## Tasks to carry out
1 – Answer these questions using the text about Jamaa's model of care:
(a) For how long does the "Jamaa Succeeds" community health worker program work with families?
(b) Which three postpartum services does Jamaa offer to help women recover from childbirth?
(c) Which families have access to the food from the organic gardens, and what do they pay for it?
2 – Extend the text about Jamaa's model of care with a paragraph that picks up after its final sentence.

## Reading text
..........

Amadou explains Jamaa's model of care, and the importance of doulas.

Amadou’s mission with Jamaa is to equip women for more than just going to the hospital to give birth. She is leading a revolution in the model of care for pregnant Black women, one that recognizes that pregnancy impacts every part of the woman’s life – and that every part of a woman’s life can have an affect on her pregnancy and birth.

Through the “Jamaa Succeeds” community health worker program, Amadou and her staff work with families for two years to make sure that they have socioeconomic stability, assisting with everything from further education to transportation to better housing.

“We walk through the goals of them as individuals and their families for two years to make sure that when they leave Jamaa, they didn’t just survive childbirth,” Amadou says, “but they’re actually thriving as an individual and as a family.”

Kellman meets with a patient.

In addition, Jamaa offers a massage therapist, a chiropractor and a spa that offers therapeutic holistic care services postpartum to help women recover from childbirth.

“What we’re realizing is that women and families who are already marginalized, maybe living below the poverty line, the last thing they’re thinking about is treating themselves to a massage or going to see the chiropractor and really that’s just what they need,” says Amadou. “It’s not just important to eat well and exercise and see your provider when you’re pregnant, but it’s also important to practice self-care and collective care, allowing other people to care for you and regular rest and relaxation. So that they’re not tensed and stressed when it’s time for child birth, which can inhibit a healthy childbirth and postpartum period.”

Jamaa Birth Village's play room.
A Jamaa client's child plays while Kellman meets with the mother.

One of the rooms at Jamaa has been devoted to be a play space, so mothers can feel comfortable bringing their children in to an appointment and not have to worry about finding childcare. Another room is set up as a kitchen, where they can teach about good nutrition and share recipes with families after involving them in their garden program.

“Within our organic gardens, we grow crops and we also grow herbs, but we work with our clients and our patients and allow them to go to the gardens with us. They can learn how to sow seeds and tend to the garden beds, water them and harvest the food,” Amadou says. “And we operate a community supported agriculture (CSA) program. All of our families have access to the food from these gardens for free.”

..........

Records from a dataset
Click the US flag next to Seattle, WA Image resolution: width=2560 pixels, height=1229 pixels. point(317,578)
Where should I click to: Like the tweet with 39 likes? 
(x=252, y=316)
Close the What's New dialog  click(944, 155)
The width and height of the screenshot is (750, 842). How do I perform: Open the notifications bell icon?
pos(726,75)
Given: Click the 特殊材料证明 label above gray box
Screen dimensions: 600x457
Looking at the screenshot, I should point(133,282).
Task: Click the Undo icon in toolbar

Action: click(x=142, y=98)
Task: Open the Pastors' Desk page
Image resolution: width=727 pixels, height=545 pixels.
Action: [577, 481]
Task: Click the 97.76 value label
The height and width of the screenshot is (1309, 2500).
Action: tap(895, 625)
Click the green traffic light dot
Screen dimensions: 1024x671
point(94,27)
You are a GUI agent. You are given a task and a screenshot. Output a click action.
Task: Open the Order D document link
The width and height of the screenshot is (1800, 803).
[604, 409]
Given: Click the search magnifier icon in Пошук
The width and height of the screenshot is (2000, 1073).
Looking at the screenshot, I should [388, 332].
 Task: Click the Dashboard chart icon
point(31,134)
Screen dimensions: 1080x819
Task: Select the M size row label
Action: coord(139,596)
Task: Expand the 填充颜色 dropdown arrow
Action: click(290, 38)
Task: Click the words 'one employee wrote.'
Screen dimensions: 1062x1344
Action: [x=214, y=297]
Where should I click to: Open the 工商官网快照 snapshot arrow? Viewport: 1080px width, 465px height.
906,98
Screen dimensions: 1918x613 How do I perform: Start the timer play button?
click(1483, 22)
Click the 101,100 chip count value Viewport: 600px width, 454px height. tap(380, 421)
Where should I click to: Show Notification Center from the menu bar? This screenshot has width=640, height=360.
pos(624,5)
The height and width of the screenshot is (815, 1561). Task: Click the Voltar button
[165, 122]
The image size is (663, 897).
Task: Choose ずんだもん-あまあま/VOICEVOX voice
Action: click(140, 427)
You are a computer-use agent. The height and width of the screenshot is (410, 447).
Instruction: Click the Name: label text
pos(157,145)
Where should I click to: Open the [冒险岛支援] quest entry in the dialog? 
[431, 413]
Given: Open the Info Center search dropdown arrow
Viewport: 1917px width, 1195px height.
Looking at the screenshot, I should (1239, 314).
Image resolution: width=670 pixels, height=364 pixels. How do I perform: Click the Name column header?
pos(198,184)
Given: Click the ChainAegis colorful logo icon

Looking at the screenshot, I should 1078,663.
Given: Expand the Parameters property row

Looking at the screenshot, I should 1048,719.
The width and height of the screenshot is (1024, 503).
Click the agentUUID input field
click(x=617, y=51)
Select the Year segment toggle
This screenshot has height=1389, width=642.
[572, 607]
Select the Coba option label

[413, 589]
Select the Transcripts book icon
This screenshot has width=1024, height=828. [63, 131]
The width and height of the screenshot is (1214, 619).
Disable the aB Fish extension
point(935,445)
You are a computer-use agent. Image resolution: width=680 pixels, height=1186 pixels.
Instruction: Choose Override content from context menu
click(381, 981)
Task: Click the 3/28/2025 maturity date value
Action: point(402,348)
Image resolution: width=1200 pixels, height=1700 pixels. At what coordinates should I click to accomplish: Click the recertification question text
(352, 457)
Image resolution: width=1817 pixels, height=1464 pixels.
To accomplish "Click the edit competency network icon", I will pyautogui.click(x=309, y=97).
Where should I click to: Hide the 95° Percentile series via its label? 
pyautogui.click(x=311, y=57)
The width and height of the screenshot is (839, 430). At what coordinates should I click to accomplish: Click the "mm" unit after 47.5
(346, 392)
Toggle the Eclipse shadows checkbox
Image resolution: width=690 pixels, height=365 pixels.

..........

## Answers
1 –
(a) Two years.
(b) A massage therapist, a chiropractor, and a spa offering therapeutic holistic care services.
(c) All of Jamaa's families, and they get it for free.

2 –
All of these services are offered in the building at 40 North Florissant Road in Ferguson. In a full-circle moment, when Amadou first began meeting with pregnant women to start Jamaa, she held those gatherings at the Ferguson Library which is directly across the street from Jamaa’s new home.

The building that now houses Jamaa fell into Amadou’s hands when two area physicians who previously practiced in the space donated it, with the caveat that Amadou would have to raise $60,000 to close on it.

“The challenge that I had is when I started Jamaa Birth Village, I was low income myself. I was a doula and I was charging like $300 a birth,” Amadou says. “So I was on Medicaid. I was receiving food stamps. But it was not going to stop me from investing my time and my energy into my community and to the women who needed support. I kept going, and I would say within year three, Jamaa really began to be recognized for the powerful strength that it is.”

One of the organizations that took notice of the work Amadou was doing was Together Rising, a national nonprofit that gave the first capital funds that allowed the building renovation to happen and the clinic to come to life. It’s been an incredible journey for Amadou from her initial vision to opening the doors of Jamaa’s beautifully planned and designed facility on Juneteenth in 2020.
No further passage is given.